[EXERCISE AIM]: Return every line of the entries below that contains the string "toolbar", matching case exactly.

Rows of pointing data
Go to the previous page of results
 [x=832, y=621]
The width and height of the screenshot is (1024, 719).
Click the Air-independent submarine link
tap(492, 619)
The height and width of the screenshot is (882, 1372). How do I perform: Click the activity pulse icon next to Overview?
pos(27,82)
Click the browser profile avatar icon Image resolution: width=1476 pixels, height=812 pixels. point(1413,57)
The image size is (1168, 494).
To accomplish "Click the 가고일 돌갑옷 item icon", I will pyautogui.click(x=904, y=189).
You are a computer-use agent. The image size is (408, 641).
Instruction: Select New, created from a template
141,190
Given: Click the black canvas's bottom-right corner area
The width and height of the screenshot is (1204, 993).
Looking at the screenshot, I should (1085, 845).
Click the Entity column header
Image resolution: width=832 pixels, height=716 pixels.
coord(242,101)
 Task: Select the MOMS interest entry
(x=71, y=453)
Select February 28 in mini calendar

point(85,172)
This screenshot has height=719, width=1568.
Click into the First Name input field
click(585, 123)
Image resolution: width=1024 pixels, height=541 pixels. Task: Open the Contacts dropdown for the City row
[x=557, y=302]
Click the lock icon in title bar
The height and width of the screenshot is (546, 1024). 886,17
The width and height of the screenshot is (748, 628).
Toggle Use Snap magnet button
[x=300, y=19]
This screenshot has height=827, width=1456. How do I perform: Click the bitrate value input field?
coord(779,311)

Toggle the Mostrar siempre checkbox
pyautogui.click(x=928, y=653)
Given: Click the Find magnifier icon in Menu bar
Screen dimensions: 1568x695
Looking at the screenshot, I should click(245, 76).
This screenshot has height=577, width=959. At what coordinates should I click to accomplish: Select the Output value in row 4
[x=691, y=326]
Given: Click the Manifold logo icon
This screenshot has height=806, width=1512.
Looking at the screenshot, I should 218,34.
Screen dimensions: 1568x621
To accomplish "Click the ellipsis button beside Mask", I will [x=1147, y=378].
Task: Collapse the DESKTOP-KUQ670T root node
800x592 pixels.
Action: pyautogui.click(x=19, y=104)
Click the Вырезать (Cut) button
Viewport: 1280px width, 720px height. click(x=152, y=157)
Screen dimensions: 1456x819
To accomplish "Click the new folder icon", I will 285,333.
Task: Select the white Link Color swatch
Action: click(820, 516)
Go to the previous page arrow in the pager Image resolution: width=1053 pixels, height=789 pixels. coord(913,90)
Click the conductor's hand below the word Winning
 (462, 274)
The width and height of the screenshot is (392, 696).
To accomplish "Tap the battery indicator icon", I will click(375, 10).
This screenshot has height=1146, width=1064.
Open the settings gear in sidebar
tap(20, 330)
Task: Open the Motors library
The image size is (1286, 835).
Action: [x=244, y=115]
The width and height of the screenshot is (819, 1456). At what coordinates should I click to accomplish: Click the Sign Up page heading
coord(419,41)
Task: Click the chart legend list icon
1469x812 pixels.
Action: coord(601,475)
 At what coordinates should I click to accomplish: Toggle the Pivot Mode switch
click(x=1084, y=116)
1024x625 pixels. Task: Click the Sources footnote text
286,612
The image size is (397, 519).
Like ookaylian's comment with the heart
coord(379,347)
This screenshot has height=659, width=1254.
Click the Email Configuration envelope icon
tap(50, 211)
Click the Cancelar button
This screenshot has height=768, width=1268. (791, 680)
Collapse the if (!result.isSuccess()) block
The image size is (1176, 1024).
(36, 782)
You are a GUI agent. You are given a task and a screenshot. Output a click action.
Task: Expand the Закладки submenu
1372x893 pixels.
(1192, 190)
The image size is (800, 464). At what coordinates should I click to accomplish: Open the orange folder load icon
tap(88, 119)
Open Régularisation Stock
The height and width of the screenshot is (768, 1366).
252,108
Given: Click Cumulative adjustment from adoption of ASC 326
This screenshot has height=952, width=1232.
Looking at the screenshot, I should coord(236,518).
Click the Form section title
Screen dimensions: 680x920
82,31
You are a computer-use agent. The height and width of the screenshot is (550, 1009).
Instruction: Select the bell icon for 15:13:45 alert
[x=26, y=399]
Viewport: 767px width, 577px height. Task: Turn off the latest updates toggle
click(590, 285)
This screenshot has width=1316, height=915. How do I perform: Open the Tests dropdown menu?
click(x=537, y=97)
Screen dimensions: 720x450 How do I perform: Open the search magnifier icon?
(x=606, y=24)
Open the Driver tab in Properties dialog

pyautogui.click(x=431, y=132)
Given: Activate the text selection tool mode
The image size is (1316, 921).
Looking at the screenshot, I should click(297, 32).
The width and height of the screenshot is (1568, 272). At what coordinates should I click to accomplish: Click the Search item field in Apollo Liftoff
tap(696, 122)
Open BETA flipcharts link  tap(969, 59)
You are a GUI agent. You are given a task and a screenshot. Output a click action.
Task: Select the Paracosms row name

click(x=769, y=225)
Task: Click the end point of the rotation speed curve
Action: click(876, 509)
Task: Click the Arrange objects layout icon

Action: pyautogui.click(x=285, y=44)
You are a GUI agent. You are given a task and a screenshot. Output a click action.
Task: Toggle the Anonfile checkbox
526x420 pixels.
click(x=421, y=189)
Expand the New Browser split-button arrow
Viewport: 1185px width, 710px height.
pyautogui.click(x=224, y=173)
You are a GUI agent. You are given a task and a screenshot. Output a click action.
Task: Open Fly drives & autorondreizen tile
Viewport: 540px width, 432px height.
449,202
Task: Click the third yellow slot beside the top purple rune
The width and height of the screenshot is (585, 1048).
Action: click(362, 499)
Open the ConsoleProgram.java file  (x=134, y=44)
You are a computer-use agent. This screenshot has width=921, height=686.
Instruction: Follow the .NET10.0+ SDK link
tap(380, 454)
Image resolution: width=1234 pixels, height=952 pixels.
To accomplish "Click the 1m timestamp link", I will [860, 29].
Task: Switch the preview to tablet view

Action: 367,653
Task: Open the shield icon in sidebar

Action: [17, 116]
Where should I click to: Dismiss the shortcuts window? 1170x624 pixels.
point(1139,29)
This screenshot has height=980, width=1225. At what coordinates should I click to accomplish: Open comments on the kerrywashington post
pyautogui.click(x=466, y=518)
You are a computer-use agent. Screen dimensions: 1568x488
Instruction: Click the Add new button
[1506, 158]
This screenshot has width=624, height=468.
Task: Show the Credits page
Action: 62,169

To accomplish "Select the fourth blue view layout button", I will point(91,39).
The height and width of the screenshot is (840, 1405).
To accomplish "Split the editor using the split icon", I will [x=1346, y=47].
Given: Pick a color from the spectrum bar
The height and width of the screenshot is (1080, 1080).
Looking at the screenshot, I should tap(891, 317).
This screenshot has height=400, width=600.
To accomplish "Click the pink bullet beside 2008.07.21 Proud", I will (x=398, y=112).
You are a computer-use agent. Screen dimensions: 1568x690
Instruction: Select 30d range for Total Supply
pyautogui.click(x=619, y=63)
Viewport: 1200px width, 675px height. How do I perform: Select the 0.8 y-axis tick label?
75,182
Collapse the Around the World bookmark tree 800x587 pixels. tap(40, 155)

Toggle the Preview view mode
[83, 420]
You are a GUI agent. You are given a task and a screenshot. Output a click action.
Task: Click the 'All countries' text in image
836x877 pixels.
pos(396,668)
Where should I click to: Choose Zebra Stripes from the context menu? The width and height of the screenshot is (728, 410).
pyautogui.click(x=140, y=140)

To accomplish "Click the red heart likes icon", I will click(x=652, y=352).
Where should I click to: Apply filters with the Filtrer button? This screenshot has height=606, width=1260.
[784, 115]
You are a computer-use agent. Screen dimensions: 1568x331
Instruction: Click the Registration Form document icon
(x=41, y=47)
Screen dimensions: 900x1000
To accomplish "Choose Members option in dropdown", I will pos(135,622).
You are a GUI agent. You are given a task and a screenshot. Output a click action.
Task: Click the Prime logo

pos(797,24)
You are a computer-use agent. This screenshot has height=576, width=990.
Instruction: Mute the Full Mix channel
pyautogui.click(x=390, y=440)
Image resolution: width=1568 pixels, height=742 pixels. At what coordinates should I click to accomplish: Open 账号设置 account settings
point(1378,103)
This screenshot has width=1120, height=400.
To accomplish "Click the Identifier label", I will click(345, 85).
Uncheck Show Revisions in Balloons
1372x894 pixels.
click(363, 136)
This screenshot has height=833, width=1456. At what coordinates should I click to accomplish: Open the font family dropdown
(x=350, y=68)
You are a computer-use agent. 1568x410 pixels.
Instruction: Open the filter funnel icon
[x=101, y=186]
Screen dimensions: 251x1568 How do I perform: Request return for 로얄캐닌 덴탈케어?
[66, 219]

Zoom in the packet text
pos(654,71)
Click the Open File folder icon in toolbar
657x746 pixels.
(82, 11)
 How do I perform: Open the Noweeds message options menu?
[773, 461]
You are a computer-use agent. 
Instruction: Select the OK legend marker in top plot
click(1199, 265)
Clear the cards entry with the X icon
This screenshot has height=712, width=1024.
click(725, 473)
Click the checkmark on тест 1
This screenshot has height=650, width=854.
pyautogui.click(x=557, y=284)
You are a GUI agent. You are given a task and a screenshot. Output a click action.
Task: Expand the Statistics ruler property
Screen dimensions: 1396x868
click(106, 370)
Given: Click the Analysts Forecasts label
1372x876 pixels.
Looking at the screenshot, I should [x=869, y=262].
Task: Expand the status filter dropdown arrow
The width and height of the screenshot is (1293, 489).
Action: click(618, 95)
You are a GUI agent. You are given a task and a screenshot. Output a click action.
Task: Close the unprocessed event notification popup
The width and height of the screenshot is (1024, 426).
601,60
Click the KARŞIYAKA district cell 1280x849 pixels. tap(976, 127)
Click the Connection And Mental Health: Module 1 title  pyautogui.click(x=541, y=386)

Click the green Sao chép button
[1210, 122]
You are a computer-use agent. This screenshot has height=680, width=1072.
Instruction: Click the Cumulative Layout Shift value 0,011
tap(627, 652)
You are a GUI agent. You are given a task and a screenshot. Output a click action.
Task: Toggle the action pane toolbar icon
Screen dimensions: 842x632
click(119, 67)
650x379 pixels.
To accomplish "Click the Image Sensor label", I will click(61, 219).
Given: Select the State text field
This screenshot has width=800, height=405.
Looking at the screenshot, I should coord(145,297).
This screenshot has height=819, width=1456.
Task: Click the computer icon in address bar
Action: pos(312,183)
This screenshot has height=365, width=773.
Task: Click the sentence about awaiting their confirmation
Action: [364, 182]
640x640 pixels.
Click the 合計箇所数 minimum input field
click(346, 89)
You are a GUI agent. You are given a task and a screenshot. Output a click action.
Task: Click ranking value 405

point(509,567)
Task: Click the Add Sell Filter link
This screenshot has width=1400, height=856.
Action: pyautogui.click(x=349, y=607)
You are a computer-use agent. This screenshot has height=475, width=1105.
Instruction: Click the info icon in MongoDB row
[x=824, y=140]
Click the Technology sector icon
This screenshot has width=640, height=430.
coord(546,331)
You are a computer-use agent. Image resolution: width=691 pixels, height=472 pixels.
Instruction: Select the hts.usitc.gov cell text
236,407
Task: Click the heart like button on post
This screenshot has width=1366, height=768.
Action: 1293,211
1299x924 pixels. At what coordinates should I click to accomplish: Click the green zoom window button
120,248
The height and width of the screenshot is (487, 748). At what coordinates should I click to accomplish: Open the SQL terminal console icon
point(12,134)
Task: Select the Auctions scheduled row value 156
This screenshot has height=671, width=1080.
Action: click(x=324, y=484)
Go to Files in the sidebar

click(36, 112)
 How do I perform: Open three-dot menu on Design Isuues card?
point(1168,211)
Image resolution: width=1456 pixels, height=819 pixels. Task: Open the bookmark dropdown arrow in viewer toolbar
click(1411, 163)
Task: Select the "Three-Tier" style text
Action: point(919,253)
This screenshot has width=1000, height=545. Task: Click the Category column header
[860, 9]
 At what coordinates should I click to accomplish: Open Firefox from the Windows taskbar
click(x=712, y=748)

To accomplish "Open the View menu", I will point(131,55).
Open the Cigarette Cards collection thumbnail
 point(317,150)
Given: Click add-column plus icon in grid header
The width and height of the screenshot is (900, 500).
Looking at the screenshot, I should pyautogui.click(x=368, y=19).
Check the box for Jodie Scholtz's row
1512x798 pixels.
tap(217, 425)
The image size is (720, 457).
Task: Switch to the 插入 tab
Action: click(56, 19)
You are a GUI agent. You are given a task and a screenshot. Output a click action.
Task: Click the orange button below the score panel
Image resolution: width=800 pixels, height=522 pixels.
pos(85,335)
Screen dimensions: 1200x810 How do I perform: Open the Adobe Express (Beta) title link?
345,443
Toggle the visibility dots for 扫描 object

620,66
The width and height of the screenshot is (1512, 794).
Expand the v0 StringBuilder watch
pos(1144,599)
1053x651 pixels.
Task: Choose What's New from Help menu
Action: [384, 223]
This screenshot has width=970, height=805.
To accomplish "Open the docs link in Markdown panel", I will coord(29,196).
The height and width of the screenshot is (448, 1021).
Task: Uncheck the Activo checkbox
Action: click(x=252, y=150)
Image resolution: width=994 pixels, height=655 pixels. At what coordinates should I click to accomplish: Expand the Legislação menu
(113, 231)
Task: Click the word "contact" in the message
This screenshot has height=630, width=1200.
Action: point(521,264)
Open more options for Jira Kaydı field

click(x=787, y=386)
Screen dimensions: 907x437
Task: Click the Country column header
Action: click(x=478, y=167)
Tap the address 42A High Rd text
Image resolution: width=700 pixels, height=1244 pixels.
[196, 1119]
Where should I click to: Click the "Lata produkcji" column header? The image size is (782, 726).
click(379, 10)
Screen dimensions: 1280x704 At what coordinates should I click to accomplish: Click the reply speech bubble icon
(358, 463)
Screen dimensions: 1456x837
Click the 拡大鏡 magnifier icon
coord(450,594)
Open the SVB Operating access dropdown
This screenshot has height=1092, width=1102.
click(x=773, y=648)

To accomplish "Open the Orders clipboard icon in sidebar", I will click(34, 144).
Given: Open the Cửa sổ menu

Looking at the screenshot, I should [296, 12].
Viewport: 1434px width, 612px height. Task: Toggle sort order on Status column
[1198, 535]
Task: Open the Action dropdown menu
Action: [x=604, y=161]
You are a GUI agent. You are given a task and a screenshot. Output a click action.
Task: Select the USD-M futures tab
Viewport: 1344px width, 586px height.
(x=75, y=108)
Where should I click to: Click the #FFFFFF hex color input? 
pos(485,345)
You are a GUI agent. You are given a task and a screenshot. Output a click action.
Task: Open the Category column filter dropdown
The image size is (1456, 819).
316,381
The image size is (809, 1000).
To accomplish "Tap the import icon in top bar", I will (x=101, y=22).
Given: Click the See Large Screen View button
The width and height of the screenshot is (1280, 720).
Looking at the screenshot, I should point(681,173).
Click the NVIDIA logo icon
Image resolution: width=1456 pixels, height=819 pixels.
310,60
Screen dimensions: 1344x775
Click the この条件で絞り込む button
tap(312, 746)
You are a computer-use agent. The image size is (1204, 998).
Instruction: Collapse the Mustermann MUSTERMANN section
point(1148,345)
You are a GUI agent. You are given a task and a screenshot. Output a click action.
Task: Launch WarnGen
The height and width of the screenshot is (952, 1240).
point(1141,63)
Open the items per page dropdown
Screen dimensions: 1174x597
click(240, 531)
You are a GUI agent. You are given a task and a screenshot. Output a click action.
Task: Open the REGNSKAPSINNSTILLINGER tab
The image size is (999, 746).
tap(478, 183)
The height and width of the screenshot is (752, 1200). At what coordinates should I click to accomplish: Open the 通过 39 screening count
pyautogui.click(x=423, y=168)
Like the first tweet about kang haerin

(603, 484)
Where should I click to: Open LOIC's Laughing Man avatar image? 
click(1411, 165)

[ANSWER TO THIS EXERCISE]:
Click the Open File folder icon in toolbar
Task: Toggle the action pane toolbar icon
Image resolution: width=1456 pixels, height=819 pixels. Task: Open the bookmark dropdown arrow in viewer toolbar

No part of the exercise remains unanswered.